My interview with Scott Ruskan was originally set for a Friday at 4 p.m. Thirty minutes before, a text popped up: “Hey, so sorry to cancel last minute. Currently flying a search and rescue case and will not be available for a call.”
For most 26-year-olds, Friday night means wrapping up work and heading into the weekend. For Ruskan, it meant a six-hour rescue mission. When we finally connected, he walked me back through July 4, recounting the shifts in the weather, the decisions made in the air, and what it was like on the ground at Camp Mystic.
“It lives rent-free in my head,” he told me. “It was probably the best rescue of my career, but also someone else’s worst day.”
From accounting to rescue swimming
Ruskan and his crew are based in Corpus Christi. He is one of just nine rescue swimmers at a unit of 200 personnel. The unit has three helicopters and three airplanes that cover a massive area stretching from Austin to the Mexican border.
The path that brought him here was far from straight. “I worked a corporate-y job. It wasn’t for me,” he said. “Pretty big change going from accounting to Coast Guard. Did a career change and went to the rescue swimmer school. Now I’m in Corpus Christi.”
He didn’t grow up as a competitive swimmer, but he was always comfortable in the water. “I’ve always been around the ocean. I grew up boogie boarding and surfing, just being in the water. That was probably the biggest draw,” he shares. Originally from New Jersey, he chose the Coast Guard for one reason - “search and rescue.”
The call
On the morning of July 4, he and his crew — Ian, Blaire and Seth — were the ready team. “We didn’t assemble some kind of magical team or the perfect people for the mission, it was just who we had on that day,” Ruskan said.
The call came around 6:30 a.m. Task Force 1, a state-run search and rescue program out of Texas A&M, needed helicopters to respond to severe flooding near San Antonio. “We got a quick brief that there was a flood and there were probably a couple hundred people trapped. That was the only information we had,” he said. “We didn’t know we were going to a kids' camp.”

——————————

### [Parts of the exercise]
a - For the article on Scott Ruskan, determine whether each statement agrees with it: (i) Ruskan's unit has three helicopters and three airplanes; (ii) Ruskan grew up as a competitive swimmer; (iii) the crew knew before setting out that they were headed to a kids' camp. Answer yes or no for each, quoting the deciding words of the article.
b - Quote the passage of the article on Scott Ruskan that begins at the words "From accounting to rescue" and stops after the words "the Mexican border.".

### [Provided data]
——————————

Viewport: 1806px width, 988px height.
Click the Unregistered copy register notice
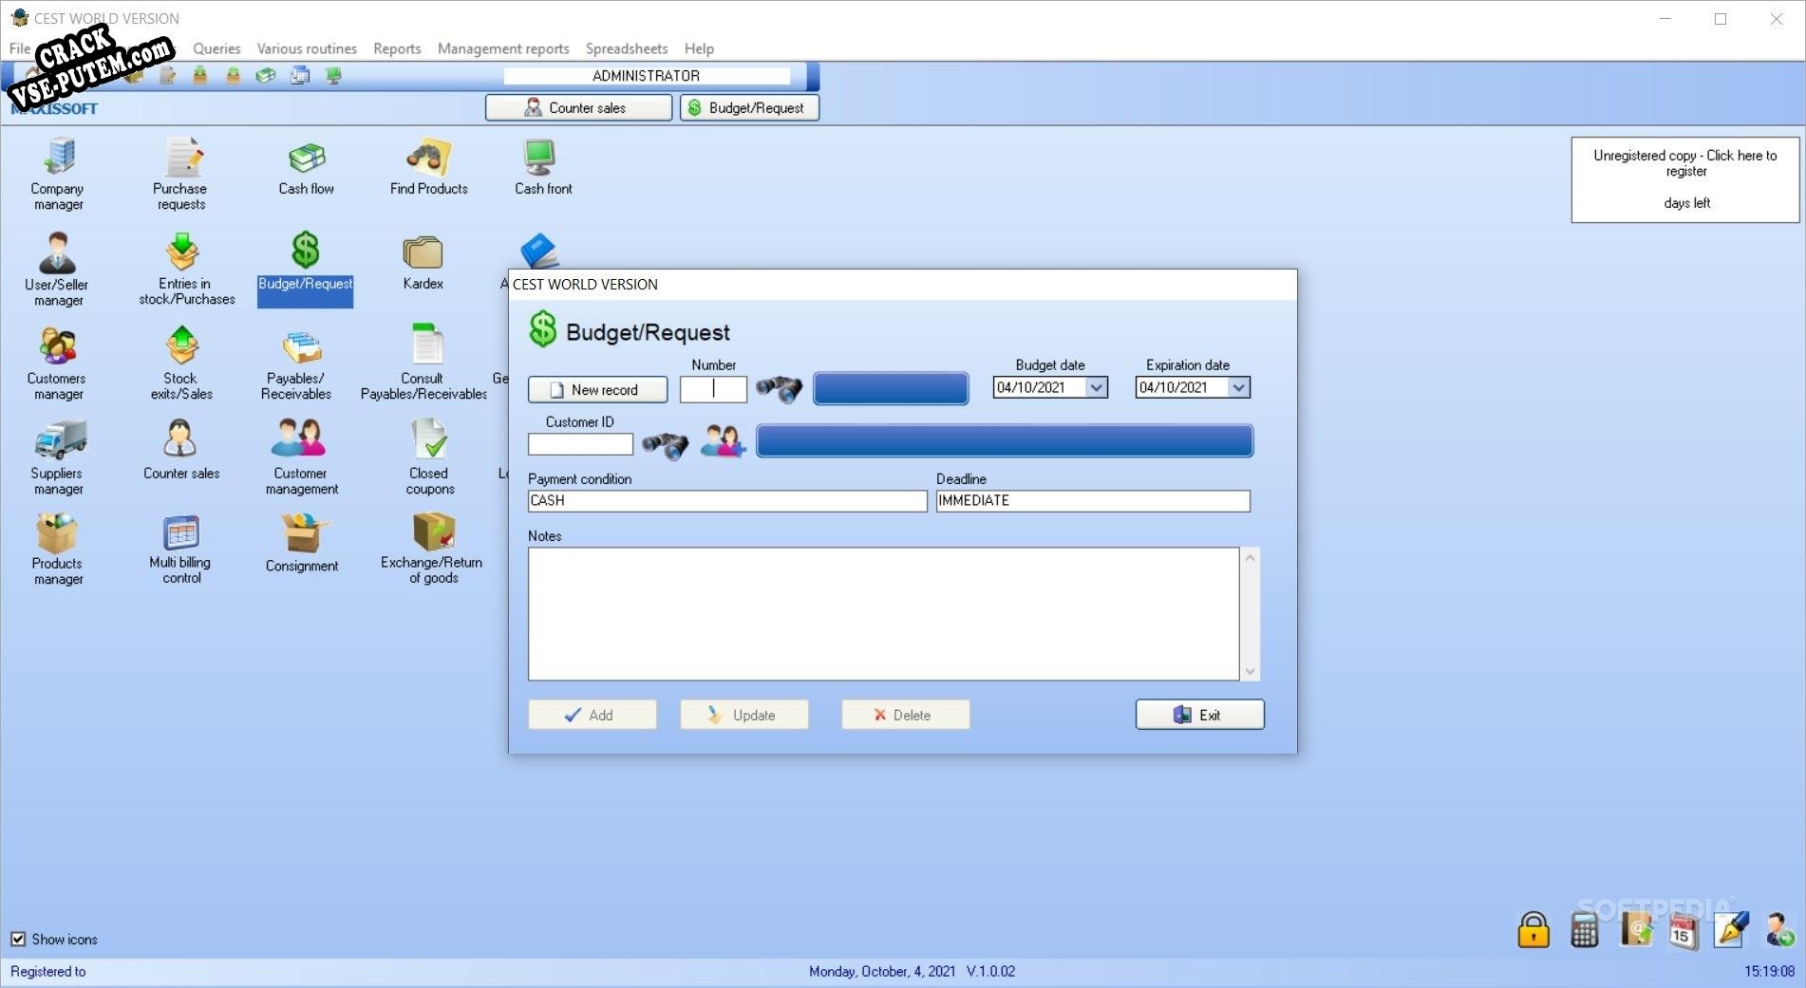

——————————

### [Responses by task]
a -
(i) Yes: "The unit has three helicopters and three airplanes"
(ii) No: "He didn’t grow up as a competitive swimmer"
(iii) No: "We didn’t know we were going to a kids' camp."

b -
From accounting to rescue swimming
Ruskan and his crew are based in Corpus Christi. He is one of just nine rescue swimmers at a unit of 200 personnel. The unit has three helicopters and three airplanes that cover a massive area stretching from Austin to the Mexican border.